_Passage shown_.
DAEJEON - South Korea’s forest authorities said Wednesday they plan to release three additional Siberian tigers into a “tiger forest” inside an arboretum in southeastern South Korea starting from this week as part of efforts to preserve the species in the wild.

The Korea Forest Service, in the initial stage, will relocate a 12-year-old female named Hancheong and a six-year-old male named Uri from Seoul Grand Park to the 4.8 hectare (12 acre) forest at the National Baekdu-daegan Arboretum on a mountain range near Bonghwa, a town in South Korea’s southeast province of North Gyeongsang, on Thursday.

The relocation will come after the arboretum and the park sign a pact on cooperation in exchanges of endangered animals and plants.

Another Siberian tiger will be transported to the forest in due course if Hancheong and Uri adapt to the new surroundings.

In February, the service released Geumgang, an 11-year-old Siberian tiger, and 15-year-old tiger named Duman, into the forest. Both tigers are male, were donated by China, and were raised at the amusement park O-World in the city of Daejeon in central South Korea. However, Geumgang died of urine poisoning caused by chronic renal failure eight days after his release. Siberian tigers, also called Mount Paekdu tigers, are known to have last been captured in the wild on the Korean Peninsula in 1921. The forest service is scheduled to finish two to three months of training on the tigers for their reintroduction to the wild after the relocation and to open the arboretum to the public after September.

Choi Byung-am, head of the forest protection affairs bureau at the service, expected that “by successfully relocating the Siberian tigers the service will show the public Siberian tigers romping around in the wild as well as preserve the animal that is at risk of extinction.”

“We will also strengthen cooperation with Seoul Grand Park in the exchange and protection of endangered animal and plant genetic resources,” Choi said. The tiger forest, the largest one displaying tigers in South Korea, is made similar to the surroundings of natural habitats where wild tigers live and has safety fences around it that keep the tigers from escaping.

_Work instruction 1_.
Using the tiger-relocation article, answer these:
(a) How large is the tiger forest at the National Baekdu-daegan Arboretum?
(b) What caused Geumgang's death?
(c) In what year were Siberian tigers last captured in the wild on the Korean Peninsula?
_Work instruction 2_. Repeat the portion of the tiger-relocation article that opens with the words containing "DAEJEON - South" and closes with "animals and plants.".

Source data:

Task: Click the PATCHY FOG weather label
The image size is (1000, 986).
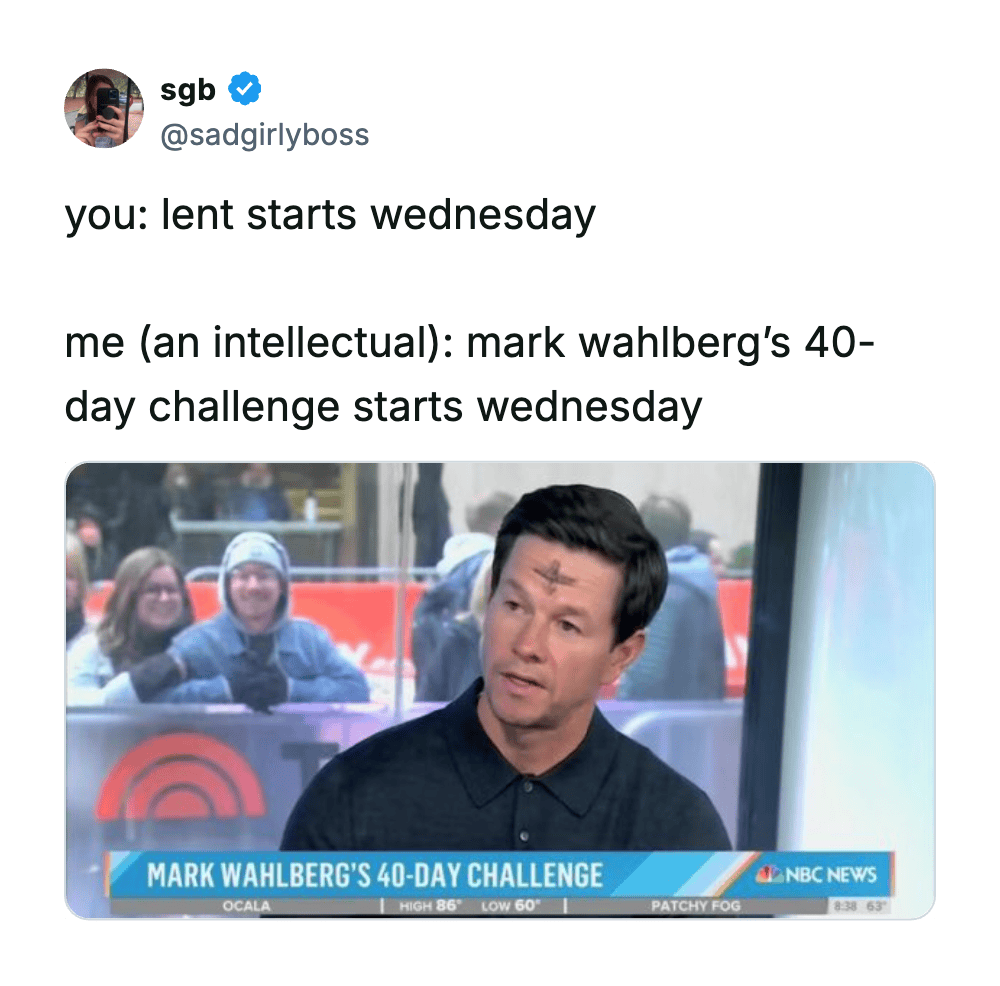Action: 695,906
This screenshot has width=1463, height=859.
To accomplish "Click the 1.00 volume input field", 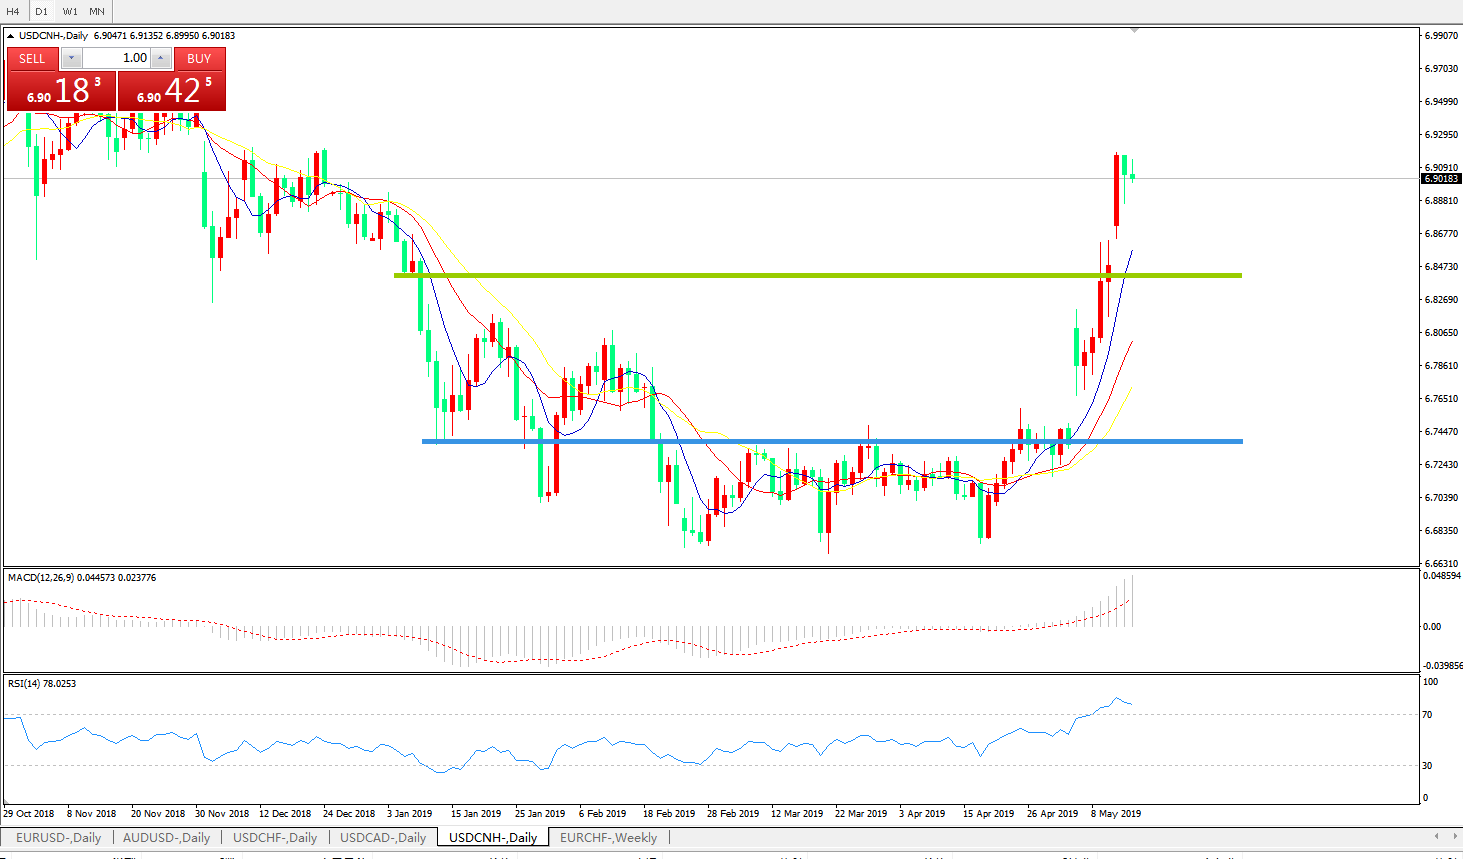I will tap(116, 58).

_Exercise solution 1_.
(a) 4.8 hectares (12 acres).
(b) Urine poisoning caused by chronic renal failure.
(c) 1921.

_Exercise solution 2_.
DAEJEON - South Korea’s forest authorities said Wednesday they plan to release three additional Siberian tigers into a “tiger forest” inside an arboretum in southeastern South Korea starting from this week as part of efforts to preserve the species in the wild.

The Korea Forest Service, in the initial stage, will relocate a 12-year-old female named Hancheong and a six-year-old male named Uri from Seoul Grand Park to the 4.8 hectare (12 acre) forest at the National Baekdu-daegan Arboretum on a mountain range near Bonghwa, a town in South Korea’s southeast province of North Gyeongsang, on Thursday.

The relocation will come after the arboretum and the park sign a pact on cooperation in exchanges of endangered animals and plants.